Más de la mitad de los nuevos médicos colegiados en Barcelona se están incorporando al sistema sanitario sin haber realizado el MIR, el exam...
Más de la mitad de los nuevos médicos colegiados en Barcelona se están incorporando al sistema sanitario sin haber realizado el MIR, el examen que da acceso a la formación sanitaria especializada en España. Según los datos del Colegio de Médicos, aproximadamente el 52,5% de las nuevas altas corresponden a profesionales que no cuentan con una especialidad reconocida ni tienen expectativas claras de obtenerla a corto plazo. Este fenómeno ha encendido las alarmas tanto entre organizaciones profesionales como entre responsables sanitarios, ya que plantea interrogantes sobre la calidad asistencial, la planificación del sistema y las condiciones laborales de estos facultativos.
El aumento de médicos sin especialidad se produce en un contexto marcado por la escasez de profesionales en determinadas áreas y por la necesidad urgente de cubrir vacantes, especialmente en atención primaria y servicios con alta presión asistencial. Muchos de estos médicos acceden a contratos temporales o de refuerzo, ocupando puestos que, aunque necesarios, no ofrecen estabilidad ni una trayectoria profesional clara. Esta situación genera una doble preocupación: por un lado, la precariedad laboral que enfrentan estos profesionales, y por otro, la dependencia creciente del sistema sanitario de médicos que no han completado una formación especializada.
Los expertos señalan que el problema no es nuevo, pero se ha intensificado en los últimos años debido a la falta de plazas MIR en relación con el número de graduados en medicina. Cada año, miles de licenciados compiten por un número limitado de puestos de formación, lo que deja fuera a un porcentaje significativo que, aun así, busca incorporarse al mercado laboral. Algunos optan por trabajar en el sector privado, mientras que otros se integran en el sistema público en puestos donde la especialización no es obligatoria, aunque sí recomendable para garantizar la mejor atención posible.

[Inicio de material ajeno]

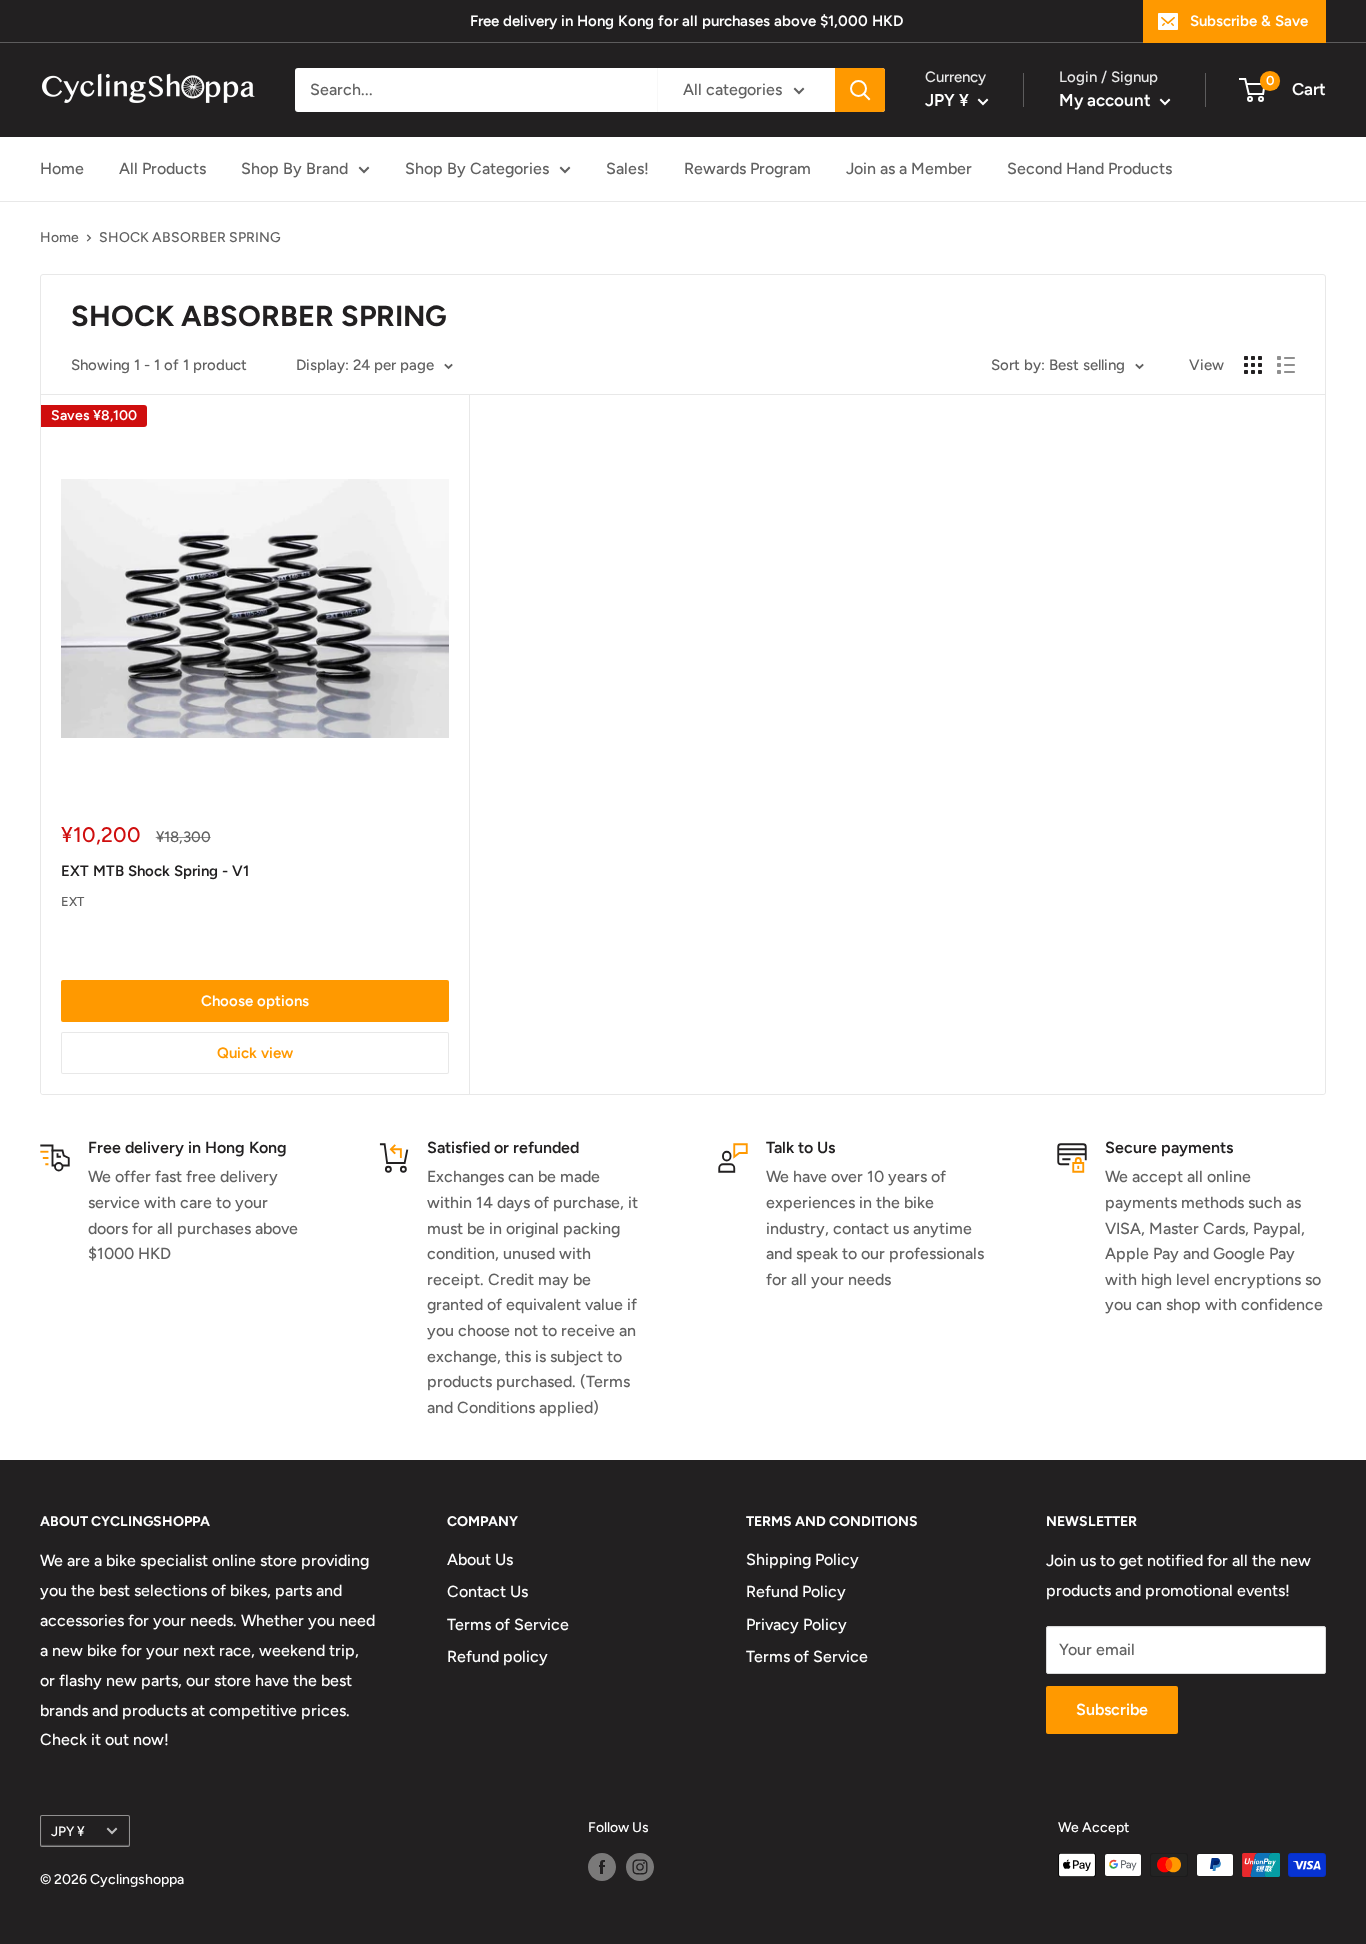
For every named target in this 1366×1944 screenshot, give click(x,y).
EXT (72, 901)
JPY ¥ (68, 1831)
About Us (480, 1559)
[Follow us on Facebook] (602, 1867)
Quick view (255, 1053)
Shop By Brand (294, 168)
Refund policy (497, 1656)
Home (62, 168)
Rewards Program (747, 168)
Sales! (627, 168)
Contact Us (487, 1591)
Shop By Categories (477, 168)
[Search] (860, 90)
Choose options (255, 1001)
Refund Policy (796, 1591)
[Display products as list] (1286, 365)
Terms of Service (508, 1624)
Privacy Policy (796, 1624)
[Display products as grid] (1253, 365)
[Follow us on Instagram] (640, 1867)
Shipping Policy (802, 1559)
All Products (162, 168)
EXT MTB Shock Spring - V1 (155, 871)
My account (1107, 100)
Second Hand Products (1089, 168)
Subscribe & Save (1249, 21)
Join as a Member (909, 168)
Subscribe (1112, 1709)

Además, esta tendencia también refleja las dificultades estructurales del sistema sanitario para retener talento y planificar a largo plazo. La incorporación de médicos sin especialidad puede aliviar de manera inmediata la falta de personal, pero no resuelve el déficit estructural de especialistas, especialmente en áreas como medicina familiar, pediatría o determinadas especialidades hospitalarias. A medio plazo, esta situación podría agravar la sobrecarga de los profesionales ya especializados y generar desigualdades en la calidad de la atención.
Por otra parte, los propios médicos afectados manifiestan incertidumbre sobre su futuro profesional. Muchos de ellos continúan preparando el MIR durante años mientras trabajan, lo que supone un esfuerzo adicional y una situación de inestabilidad prolongada. Otros, ante la dificultad de acceder a una plaza, consideran emigrar a otros países o reorientar su carrera hacia ámbitos no asistenciales. Este escenario pone de relieve la necesidad de revisar la planificación de recursos humanos en sanidad, adaptando la oferta de formación especializada a la demanda real del sistema.
Las organizaciones médicas reclaman medidas estructurales que incluyan el aumento de plazas MIR, la mejora de las condiciones laborales y una estrategia de planificación que garantice la formación de especialistas suficientes. Mientras tanto, la cifra del 52,5% refleja un cambio significativo en el perfil de los nuevos colegiados y abre un debate sobre cómo garantizar la calidad del sistema sanitario sin comprometer el desarrollo profesional de quienes se incorporan a él.